Shiva Sai Ram Urella
Lector in Telugu, South Asian Studies
Shiva Sai Ram Urella is a Lector of Telugu in the South Asia Studies Council at Yale University. He holds a Ph.D. in Religious Studies from Emory University and an Integrated Master of Arts in Political Science from the University of Hyderabad, India. His current book project is based on his ethnographic fieldwork in Telangana among Telangana-based ritual specialists called Ogguvandlu, who create and sustain vibrant Bahujan religious worlds within which they perform rituals, Telugu oral narratives of sibling deities Mallanna and Yellamma. His research focuses on the relationships between the Telugu language, ritual repertoires, oral narratives, divine embodiment, caste identities, and state-led interventions in contemporary South Indian Hindu traditions. He received the Taraknath Das Memorial Junior Research Fellowship from the American Institute of Indian Studies for 2022-2023 to conduct his fieldwork.

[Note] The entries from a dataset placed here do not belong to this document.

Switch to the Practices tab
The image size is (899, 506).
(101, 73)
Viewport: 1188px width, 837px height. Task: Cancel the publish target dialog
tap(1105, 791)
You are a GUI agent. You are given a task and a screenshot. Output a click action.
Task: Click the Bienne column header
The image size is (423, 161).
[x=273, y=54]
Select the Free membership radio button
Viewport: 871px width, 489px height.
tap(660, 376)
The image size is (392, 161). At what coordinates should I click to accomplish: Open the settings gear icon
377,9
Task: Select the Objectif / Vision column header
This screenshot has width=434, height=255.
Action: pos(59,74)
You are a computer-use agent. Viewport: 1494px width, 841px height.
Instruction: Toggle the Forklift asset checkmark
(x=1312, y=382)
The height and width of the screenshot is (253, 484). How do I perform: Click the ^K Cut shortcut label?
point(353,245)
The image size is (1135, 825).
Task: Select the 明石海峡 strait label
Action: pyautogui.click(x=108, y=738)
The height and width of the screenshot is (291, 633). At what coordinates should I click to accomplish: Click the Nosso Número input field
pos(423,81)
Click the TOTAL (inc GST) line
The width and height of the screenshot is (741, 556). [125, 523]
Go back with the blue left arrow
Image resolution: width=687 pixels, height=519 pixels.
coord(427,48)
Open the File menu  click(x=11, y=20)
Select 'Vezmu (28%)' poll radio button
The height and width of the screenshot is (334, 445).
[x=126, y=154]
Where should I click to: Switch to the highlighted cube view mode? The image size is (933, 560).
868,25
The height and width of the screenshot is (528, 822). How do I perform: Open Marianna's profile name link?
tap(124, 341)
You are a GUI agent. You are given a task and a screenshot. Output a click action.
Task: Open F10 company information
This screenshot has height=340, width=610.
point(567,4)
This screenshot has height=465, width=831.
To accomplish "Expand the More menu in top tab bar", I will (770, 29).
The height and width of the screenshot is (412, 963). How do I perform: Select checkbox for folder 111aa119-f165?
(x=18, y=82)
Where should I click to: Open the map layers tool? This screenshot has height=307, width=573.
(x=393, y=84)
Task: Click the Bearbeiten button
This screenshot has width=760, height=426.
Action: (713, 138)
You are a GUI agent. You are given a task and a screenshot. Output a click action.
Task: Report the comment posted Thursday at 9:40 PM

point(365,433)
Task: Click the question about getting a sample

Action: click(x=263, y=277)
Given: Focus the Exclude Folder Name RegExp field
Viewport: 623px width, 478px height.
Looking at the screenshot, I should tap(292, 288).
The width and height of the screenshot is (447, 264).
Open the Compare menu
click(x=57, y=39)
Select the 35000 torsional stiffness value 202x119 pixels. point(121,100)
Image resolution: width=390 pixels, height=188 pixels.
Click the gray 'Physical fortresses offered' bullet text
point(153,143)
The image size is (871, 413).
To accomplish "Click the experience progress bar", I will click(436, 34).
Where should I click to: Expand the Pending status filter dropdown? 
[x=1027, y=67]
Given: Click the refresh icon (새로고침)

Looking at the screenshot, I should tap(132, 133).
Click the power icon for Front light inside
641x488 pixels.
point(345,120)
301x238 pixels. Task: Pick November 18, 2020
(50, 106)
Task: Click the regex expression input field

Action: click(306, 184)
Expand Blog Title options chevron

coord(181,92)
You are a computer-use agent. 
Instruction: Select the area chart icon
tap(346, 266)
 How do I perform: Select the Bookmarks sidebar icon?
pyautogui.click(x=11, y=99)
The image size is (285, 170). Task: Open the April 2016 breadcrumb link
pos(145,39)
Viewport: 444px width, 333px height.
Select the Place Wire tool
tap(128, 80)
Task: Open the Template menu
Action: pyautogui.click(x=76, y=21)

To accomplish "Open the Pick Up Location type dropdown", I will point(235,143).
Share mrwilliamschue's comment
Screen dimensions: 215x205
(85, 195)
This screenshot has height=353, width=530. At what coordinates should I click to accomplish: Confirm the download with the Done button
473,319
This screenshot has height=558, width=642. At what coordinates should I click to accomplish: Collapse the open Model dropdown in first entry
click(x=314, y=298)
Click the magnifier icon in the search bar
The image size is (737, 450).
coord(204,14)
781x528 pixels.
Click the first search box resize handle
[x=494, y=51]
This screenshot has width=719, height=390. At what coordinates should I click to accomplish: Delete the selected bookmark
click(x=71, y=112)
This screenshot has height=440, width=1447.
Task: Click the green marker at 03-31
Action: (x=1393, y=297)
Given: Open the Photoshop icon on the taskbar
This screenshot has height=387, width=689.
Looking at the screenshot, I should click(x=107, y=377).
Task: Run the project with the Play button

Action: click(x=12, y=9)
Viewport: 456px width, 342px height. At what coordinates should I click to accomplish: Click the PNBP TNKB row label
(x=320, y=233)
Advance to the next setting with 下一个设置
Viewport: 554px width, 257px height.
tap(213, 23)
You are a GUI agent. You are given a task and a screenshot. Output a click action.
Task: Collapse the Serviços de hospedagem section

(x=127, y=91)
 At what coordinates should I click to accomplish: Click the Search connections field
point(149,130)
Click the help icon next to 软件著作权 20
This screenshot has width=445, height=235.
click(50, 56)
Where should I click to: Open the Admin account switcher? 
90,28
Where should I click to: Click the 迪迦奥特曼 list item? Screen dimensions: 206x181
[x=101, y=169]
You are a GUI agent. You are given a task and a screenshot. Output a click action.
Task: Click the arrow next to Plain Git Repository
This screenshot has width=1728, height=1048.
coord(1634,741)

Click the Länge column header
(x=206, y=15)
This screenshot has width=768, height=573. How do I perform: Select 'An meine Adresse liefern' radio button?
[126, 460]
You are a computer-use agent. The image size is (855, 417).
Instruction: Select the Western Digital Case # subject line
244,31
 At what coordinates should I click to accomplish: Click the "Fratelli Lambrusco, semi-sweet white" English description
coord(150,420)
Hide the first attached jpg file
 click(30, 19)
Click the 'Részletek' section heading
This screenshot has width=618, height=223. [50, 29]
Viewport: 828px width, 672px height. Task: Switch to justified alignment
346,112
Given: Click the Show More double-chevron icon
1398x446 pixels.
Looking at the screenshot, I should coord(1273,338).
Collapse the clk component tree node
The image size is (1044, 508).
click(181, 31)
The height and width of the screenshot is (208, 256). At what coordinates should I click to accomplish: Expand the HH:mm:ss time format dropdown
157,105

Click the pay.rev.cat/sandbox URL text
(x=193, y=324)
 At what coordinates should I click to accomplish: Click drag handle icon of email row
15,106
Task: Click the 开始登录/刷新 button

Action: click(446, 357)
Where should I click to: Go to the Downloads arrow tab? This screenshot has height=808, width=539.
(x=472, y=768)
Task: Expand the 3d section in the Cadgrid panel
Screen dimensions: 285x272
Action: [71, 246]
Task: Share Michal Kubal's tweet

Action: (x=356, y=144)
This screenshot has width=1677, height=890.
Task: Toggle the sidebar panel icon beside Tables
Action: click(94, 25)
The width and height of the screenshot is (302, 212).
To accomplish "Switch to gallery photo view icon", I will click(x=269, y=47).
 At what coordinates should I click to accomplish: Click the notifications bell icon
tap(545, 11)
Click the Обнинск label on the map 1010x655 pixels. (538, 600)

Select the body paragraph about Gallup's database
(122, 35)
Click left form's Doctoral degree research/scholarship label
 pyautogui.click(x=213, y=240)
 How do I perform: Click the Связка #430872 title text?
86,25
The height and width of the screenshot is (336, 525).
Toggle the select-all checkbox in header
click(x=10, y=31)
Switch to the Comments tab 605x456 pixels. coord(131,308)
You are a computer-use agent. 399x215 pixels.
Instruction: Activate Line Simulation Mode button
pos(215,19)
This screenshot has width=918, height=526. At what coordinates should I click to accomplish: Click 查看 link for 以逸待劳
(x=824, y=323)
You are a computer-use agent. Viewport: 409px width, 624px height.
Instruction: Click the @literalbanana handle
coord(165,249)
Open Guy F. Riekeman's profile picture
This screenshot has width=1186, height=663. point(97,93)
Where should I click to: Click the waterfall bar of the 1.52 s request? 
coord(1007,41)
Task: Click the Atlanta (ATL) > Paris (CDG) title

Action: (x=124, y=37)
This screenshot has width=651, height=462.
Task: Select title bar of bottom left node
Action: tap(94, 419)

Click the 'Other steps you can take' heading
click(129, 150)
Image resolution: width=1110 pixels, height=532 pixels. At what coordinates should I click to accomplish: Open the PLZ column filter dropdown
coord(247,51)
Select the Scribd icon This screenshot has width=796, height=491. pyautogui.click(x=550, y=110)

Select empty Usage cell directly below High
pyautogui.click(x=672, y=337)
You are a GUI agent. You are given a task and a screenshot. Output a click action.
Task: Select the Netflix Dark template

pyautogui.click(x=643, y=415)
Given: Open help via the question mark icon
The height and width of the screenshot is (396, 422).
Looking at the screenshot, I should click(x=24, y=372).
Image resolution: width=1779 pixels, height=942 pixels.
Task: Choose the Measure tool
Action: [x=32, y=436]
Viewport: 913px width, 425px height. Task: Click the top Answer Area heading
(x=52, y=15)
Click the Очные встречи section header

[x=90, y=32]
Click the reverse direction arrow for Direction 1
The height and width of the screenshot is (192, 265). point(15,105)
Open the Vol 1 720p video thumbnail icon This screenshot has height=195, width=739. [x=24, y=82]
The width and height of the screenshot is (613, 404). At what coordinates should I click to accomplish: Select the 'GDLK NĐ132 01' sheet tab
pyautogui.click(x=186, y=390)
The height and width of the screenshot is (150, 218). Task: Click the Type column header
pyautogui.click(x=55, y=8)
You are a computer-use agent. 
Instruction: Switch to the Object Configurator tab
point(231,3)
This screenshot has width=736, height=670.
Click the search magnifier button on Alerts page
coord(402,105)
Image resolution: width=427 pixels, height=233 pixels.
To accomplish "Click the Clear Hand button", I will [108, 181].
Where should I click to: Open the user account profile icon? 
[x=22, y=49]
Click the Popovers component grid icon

He presented his research at the Annual Conference on South Asia in Madison, the AIIS Junior Fellows conference, Emory South Asia Seminar Series, Telugu Studies Symposium, and has delivered invited lectures for the Indian Sociological Society and the Telugu Association of North America (TANA). Apart from his book monograph, he is currently working on translating several unpublished Dalit Christian testimonials written between 1877 and 1890 in colonial Andhra Pradesh. He currently serves as a steering committee member for the Hinduism Unit of the American Academy of Religion. He founded and curated The Bandari Project, an audio-visual documentation of his fieldwork focusing on Mallanna-Yellamma jataras of Telangana.